Lying there in bed, once I had that basic chronology in place, additional disjointed memories came up: images, smells, physical sensations. They were also in no particular order, but it was at least clear that they'd all happened in the bathroom stall. Some were innocuous (the color of the concrete floor, its smoothness, a crack in it, a black u-shaped toilet seat, a dank smell), some disturbingly explicit (I'll skip those here, because triggers). I was pretty worried that those explicit memories might have been incredibly shameful sexual fantasies, but if so, why did they pop up out of the blue all disjointed as fragments? Why alongside all that random locally-specific detail? And why were the feelings associated with them so gut-churning? (My T's response to that doubt: "why don't you want to believe ten-year-old Nick?") As I was talking over these with my T, the additional fragments also started to arrange themselves chronologically. At that point, it was like I'd broken the dam. For the next week or so, more details rushed in until I became aware of what had happened in considerable detail. It was...really uncomfortable. It's better now, though, to the point where I'm grateful to have finally gotten this thing out of the dark.

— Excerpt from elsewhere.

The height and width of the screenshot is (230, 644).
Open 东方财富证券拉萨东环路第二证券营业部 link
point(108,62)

For me this whole experience is kind of ironic, because putting things in chronological order has been one of my hobbies (not to say obsessions) since the time of my abuse (8-10 years old). I used to collect coins, which is essentially a way of wallowing in chronology for its own sake. I still take out my old childhood coin book and look it over sometimes when I'm feeling stressed. Turban head half dollar with un-reeded edge comes before turban head with reeded edge, comes before liberty seated, comes before liberty seated with arrows by the date, comes before Liberty Seated without arrows but with motto on the reverse, comes before the Barber half, comes before the St. Gaudens half, comes before the Franklin half, comes before the silver Kennedy, comes before the bi-metal Kennedy. Makes me feel calm right away.

On top of that, one of the primary tasks of the job I've been in for the last 20+ years is, yes, analyzing events by putting them in chronological order. As a result, I know that chronology is in fact an extremely powerful lever for getting at reality. Once you know the sequence in which a set of events happened, it becomes possible to understand how they might be related by cause and effect. Knowing the cause and effect connections, in turn, lets you get a clearer sense of why events happened, what they meant at the time they occurred, and what the consequences of their having happened have been.

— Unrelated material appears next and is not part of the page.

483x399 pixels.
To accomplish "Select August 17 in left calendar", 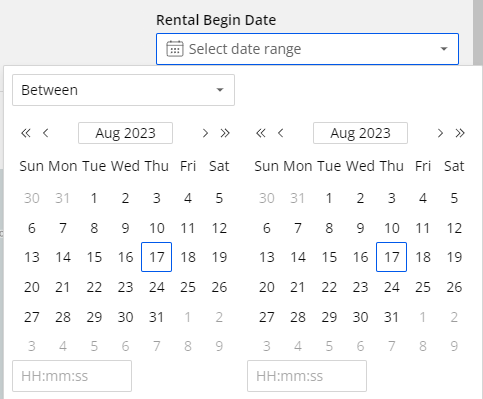I will [156, 257].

Despite all of that, I didn't manage to put these memories in sequence until three weeks ago. Go figure. My T says that the mind reveals this kind of thing when it recognizes that you're ready to handle it. That makes considerable sense to me. It certainly matches my experience. Before the breakdown I had last year and the recovery work that followed it, I would have been completely unable to process what I now recognize to have been my experience as a kid. At the same time, though, that ongoing fascination with chronology tells me that some part of me was desperately aware of a missing piece -- a "key coin," as the collectors say.

It's certainly true that finally having this gap filled has caused everything that came after to make sense in a new way. I used to think the intense hunger for chronology that I've felt for most of my life was linked to a fear of death. Putting things in order of occurrence is, after all, a way of mastering time. I've read a lot of Freud in my life (fat lot of good it did me!), and it had always been my sense that if I were on his couch, that's how he would have explained it. Thing is, I'm not sure I actually have an excessive fear of death. Yes, I fear how I will die, but not so much the fact of dying itself. Now I can recognize that the motive force for my chronology obsession was something else: a sense of lack, some kind of nagging, deep-down awareness that there was a crucial piece of the story, one that would end up changing the meaning of literally every other episode that happened after it, that was missing, that my mind had hidden away on an emergency basis in order to keep me functional, but that in its absence was generating a whole host of other problems.

On that basis, I'd cautiously suggest what my T recommended to me: don't force it or anything, just surrender and let things coalesce on their own time. My guess on the basis of my own experience is that they will arrange themselves eventually, and when they do, you'll be ready.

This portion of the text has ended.